“Desglobalização”: os riscos para a cadeia da carne bovina. 03/03/2017

 O novo presidente dos Estados Unidos, Donald Trump, tem gerado especulações em todas as economias do mundo, especialmente pelo slogan “América para os americanos”. Sua nova política externa busca taxar produtos importados, com o argumento de proteger a indústria e os empregos locais. Neste sentido, no fim de janeiro, Trump decidiu abandonar a Parceria Transpacífica (TPP), um dos maiores acordos comerciais da história. 

 
Antes da saída norte-americana, a TPP envolvia 12 países, responsáveis por 40% da economia mundial. Como os EUA são o segundo maior exportador de carne bovina do mundo, a saída do acordo efetivamente poderia favorecer o mercado brasileiro de carne, já que o volume exportado pelos EUA para esses países poderia ser atendido em partes pelo Brasil. 
 
Em 2016, os 11 países restantes da TPP (Japão, Austrália, Brunei, Canadá, Chile, Peru, Malásia, México, Nova Zelândia, Cingapura e Vietnã) absorveram 8,9% das exportações brasileiras de carne bovina in natura, 8,5% da de carne suína e 15,3%, da de frango, segundo dados da Secex (Secretaria de Comércio Exterior). A saída americana abre espaço para a China, que junto com Hong Kong absorve 32,2% da exportação de carne bovina, 34,7% da suína e 17% da carne de frango. O contexto de oportunidades para o Brasil é corroborado num momento em que lideranças políticas brasileiras, como o ministro Blairo Maggi, buscam estabelecer melhores relações comerciais com o mercado asiático, que podem representar outras oportunidades para o Brasil. 
 
 
Por outro lado, medidas protecionistas de médio e longo prazos podem reduzir ou até mesmo eliminar vantagens técnicas da pecuária de corte brasileira “dentro da porteira”, fator que faz o País ser tão competitivo internacionalmente.

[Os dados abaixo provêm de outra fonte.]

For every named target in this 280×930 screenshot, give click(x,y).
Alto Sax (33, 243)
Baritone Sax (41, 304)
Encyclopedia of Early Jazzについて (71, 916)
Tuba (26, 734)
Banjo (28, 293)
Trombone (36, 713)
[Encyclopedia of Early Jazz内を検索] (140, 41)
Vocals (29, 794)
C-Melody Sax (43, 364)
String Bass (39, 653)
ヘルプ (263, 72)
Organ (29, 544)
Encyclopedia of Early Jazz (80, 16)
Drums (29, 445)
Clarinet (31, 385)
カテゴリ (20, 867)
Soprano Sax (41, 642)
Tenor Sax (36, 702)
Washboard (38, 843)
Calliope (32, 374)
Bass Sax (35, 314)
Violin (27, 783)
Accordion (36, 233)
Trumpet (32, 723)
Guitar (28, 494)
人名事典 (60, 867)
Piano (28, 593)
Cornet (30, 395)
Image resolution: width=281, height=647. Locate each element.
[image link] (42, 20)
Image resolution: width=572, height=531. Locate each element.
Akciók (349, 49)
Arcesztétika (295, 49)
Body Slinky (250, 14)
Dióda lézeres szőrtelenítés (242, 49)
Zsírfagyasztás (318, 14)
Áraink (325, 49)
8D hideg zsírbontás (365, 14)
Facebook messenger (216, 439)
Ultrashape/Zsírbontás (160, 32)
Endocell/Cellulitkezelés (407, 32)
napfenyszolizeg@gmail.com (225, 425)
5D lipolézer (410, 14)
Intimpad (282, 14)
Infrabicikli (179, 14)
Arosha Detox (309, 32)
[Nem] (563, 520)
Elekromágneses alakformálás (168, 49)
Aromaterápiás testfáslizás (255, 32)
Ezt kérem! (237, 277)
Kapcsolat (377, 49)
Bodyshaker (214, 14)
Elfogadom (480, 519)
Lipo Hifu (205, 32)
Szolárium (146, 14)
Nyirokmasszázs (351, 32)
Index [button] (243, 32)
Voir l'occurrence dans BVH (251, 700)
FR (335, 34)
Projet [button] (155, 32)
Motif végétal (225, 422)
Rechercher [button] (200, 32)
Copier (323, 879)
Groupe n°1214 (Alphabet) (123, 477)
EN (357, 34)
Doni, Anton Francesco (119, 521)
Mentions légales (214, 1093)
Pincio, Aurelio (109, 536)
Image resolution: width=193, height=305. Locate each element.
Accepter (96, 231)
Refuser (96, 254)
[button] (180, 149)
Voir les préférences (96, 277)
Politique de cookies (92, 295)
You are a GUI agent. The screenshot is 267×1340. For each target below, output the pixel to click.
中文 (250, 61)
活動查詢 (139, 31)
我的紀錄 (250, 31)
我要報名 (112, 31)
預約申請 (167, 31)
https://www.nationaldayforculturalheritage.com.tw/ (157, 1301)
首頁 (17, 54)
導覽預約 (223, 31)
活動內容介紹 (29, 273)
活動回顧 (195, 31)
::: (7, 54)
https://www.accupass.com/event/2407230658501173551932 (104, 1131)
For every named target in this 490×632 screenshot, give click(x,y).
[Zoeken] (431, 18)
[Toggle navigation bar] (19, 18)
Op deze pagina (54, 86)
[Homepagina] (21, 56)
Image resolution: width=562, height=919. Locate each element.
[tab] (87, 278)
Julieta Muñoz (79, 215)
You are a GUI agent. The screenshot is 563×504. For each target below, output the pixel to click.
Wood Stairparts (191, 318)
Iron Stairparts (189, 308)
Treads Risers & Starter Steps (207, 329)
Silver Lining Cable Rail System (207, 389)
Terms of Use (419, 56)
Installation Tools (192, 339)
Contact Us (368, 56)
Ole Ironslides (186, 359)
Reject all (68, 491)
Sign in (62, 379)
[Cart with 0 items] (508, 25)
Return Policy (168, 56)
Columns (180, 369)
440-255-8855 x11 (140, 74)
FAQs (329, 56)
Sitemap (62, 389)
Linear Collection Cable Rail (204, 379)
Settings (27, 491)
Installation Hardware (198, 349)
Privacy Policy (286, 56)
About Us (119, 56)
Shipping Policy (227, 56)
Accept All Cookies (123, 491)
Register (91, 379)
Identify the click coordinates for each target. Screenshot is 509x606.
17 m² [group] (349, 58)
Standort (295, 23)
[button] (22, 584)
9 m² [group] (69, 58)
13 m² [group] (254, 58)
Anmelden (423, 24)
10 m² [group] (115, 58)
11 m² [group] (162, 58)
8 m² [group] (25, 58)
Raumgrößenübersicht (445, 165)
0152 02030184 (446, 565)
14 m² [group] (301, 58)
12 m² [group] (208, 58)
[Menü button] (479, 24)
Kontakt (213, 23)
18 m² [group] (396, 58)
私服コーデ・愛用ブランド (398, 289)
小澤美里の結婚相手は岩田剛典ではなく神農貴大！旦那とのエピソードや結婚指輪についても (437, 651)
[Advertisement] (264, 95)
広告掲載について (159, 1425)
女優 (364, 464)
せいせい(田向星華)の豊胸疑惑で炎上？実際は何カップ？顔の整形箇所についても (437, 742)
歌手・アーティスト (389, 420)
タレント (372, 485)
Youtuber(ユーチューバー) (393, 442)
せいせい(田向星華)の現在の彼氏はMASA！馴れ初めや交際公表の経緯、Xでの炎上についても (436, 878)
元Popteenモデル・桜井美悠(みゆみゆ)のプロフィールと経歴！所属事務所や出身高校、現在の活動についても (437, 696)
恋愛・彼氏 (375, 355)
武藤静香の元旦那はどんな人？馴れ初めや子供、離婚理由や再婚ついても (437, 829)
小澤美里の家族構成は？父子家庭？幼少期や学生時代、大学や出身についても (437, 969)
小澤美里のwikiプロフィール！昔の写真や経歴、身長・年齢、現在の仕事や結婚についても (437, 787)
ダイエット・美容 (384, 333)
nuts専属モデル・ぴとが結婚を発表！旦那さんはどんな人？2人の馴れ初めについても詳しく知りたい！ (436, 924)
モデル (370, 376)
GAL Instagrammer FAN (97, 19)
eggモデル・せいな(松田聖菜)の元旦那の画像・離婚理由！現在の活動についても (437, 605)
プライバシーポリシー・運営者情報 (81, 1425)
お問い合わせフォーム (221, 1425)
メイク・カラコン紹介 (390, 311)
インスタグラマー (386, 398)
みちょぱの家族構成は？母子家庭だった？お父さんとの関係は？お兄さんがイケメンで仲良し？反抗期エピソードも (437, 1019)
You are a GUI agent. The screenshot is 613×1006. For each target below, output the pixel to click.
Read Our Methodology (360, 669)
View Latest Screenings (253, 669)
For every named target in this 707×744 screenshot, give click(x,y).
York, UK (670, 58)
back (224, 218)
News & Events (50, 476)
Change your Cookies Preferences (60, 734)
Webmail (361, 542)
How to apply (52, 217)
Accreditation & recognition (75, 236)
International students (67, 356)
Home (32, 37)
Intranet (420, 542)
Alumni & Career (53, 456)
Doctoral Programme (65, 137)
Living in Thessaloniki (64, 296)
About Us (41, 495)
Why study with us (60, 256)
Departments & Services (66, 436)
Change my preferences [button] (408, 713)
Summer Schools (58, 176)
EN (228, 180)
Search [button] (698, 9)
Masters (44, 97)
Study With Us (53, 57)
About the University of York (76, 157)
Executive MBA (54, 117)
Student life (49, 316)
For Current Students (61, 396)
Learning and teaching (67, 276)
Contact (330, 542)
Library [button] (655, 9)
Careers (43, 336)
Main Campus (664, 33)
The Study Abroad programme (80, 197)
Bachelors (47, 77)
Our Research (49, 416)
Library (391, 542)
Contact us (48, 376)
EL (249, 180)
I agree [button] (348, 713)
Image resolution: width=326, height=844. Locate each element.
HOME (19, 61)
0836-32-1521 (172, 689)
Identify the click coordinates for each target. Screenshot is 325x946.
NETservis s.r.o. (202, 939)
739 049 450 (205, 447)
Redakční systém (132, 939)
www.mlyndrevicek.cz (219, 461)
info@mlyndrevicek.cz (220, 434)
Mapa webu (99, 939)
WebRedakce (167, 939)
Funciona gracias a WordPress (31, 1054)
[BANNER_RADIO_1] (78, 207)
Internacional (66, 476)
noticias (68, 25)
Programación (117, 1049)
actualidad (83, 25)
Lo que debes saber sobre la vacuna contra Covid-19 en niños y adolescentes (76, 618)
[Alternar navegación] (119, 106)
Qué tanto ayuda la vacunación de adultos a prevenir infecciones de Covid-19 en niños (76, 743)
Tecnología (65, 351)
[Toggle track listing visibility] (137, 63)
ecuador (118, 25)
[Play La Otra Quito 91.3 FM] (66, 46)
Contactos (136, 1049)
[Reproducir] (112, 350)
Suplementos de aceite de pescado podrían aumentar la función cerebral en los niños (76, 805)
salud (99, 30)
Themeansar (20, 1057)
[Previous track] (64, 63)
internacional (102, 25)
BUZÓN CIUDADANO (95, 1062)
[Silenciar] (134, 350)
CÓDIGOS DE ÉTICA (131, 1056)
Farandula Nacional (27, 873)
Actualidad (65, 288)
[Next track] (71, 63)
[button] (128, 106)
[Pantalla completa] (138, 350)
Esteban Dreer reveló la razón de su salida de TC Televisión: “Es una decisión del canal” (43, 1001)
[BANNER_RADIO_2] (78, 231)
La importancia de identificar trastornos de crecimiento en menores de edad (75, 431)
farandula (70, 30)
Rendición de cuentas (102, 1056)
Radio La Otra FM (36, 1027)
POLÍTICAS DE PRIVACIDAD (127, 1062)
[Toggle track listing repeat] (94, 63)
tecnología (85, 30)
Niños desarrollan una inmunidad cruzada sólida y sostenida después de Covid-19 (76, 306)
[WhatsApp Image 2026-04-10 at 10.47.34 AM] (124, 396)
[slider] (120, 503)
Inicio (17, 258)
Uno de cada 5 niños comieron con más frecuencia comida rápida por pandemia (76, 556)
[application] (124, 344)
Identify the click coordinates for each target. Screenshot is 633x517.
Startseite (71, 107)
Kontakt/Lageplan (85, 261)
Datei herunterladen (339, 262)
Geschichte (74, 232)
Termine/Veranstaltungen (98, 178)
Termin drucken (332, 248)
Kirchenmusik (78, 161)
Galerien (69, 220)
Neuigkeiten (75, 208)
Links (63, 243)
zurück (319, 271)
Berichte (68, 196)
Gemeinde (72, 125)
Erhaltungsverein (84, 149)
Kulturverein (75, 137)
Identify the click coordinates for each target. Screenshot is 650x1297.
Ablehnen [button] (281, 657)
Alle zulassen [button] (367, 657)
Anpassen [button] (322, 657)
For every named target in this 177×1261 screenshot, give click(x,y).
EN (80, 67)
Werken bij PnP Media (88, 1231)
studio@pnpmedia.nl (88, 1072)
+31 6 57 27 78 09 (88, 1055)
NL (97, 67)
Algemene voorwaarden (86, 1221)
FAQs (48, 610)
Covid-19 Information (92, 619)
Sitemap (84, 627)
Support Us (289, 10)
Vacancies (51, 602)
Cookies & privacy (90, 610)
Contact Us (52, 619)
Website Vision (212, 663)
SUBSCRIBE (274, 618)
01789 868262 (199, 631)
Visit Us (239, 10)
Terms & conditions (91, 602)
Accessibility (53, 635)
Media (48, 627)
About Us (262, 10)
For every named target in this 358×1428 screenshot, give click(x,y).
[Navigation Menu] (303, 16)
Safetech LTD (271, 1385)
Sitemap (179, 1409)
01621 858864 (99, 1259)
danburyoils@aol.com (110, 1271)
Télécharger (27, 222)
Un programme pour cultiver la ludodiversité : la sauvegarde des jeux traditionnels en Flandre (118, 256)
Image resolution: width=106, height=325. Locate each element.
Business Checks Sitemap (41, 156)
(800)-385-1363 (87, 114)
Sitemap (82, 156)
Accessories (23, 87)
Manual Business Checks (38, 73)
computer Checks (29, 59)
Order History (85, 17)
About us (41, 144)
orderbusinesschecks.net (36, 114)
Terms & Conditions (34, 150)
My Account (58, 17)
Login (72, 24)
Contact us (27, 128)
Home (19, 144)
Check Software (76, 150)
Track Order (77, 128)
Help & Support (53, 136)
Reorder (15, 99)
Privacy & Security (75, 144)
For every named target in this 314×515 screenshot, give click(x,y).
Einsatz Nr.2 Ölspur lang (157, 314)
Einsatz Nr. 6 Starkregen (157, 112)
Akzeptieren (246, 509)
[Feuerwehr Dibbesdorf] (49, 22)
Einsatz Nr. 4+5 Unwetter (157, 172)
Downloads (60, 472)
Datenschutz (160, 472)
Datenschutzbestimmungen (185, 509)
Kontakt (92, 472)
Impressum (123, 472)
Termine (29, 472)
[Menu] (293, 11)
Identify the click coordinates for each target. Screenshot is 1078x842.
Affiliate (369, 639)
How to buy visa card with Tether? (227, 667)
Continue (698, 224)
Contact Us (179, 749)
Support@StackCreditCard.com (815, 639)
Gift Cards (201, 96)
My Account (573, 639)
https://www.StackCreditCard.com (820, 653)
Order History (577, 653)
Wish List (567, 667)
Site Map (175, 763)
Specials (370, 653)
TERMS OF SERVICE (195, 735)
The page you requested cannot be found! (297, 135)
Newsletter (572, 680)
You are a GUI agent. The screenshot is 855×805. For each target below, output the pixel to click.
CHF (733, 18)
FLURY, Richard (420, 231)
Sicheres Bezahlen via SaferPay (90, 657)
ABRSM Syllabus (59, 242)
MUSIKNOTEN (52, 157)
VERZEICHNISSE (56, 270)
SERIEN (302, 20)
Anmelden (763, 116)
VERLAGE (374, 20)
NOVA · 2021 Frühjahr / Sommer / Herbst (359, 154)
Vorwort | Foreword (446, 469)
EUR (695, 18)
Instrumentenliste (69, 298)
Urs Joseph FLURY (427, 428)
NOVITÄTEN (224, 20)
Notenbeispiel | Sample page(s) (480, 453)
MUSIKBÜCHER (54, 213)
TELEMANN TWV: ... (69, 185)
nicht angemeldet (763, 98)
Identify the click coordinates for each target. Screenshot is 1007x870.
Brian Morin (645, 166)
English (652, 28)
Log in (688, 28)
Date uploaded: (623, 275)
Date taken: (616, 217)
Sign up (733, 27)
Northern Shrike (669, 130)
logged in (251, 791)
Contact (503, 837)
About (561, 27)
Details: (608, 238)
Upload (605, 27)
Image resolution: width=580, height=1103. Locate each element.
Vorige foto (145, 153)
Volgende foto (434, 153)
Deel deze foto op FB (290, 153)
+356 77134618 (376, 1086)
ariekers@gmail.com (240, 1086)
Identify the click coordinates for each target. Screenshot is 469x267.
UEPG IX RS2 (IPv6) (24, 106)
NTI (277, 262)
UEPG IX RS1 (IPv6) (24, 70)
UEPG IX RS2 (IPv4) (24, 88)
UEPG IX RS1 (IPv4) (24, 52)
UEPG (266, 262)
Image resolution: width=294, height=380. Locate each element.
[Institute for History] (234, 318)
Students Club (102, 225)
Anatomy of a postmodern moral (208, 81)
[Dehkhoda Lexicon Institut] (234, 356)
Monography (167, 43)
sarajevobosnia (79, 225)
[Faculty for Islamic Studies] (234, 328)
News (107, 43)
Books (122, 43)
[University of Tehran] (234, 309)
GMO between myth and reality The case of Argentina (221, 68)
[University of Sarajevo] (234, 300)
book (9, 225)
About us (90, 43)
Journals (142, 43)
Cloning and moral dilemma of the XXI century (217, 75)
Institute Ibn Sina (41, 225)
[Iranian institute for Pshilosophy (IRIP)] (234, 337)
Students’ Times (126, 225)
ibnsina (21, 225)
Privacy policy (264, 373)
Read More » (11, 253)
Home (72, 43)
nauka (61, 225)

Ressalte-se que essas medidas não partem apenas dos EUA. Recentemente, a Inglaterra também decidiu romper com a União Europeia, maior acordo comercial vigente até o momento. Ainda que a Suprema Corte britânica tenha se posicionado contrariamente à saí- da, há um marco no processo de globalização. Nesse sentido, para 2017, uma das eleições mais relevantes para a economia será a da França.
Quem desponta nas pesquisas, com quase 30% das intenções de voto, é Marine Le Pen. A candidata afirma que também tirará a França da zona do euro. A China, por sua vez, é uma incógnita. Mesmo que o governo afirme que não adotará práticas protecionistas, decisões como a quantidade de carne que cada chinês consume está nas mãos de um Estado forte e não no livre mercado de demanda dos consumidores chineses. 

Eficiência 
 
Quanto mais globalizado e livre de barreiras tarifárias mais o livre será o comércio mundial, com efeitos positivos sobre os ganhos de eficiência. O movimento econômico é que cada país se especialize em setores nos quais seja mais produtivo. Dados levantados pelo Agri benchmark – no qual o Brasil é representado pelo Cepea – indicam que o custo de produção de um quilo de carne no País é um dos menores do mundo, cenário que eleva a competitividade do produto brasileiro no mercado global. 
 
Entre tantas especulações sobre o futuro, decisões como a de Trump e a trajetória cogitada para a desagregação da Europa podem trazer benefícios de curto prazo para a exportação de carne bovina. Porém, no médio e longo prazos, a “desglobalização” é perigosa para a cadeia, pois a possibilidade de barreiras tarifárias, resultado do protecionismo econômico, pode reduzir ou até mesmo eliminar a competividade brasileira dentro da porteira. Por ora, um caminho para o Brasil é buscar grandes acordos bilaterais, já que ao se limitar a exportar produtos básicos, sem se adaptar ao progresso tecnológico, o País está isolado. Neste caso, a responsabilidade não é do agronegócio, que tem salvado a economia brasileira, mas da falta de competitividade do setor industrial.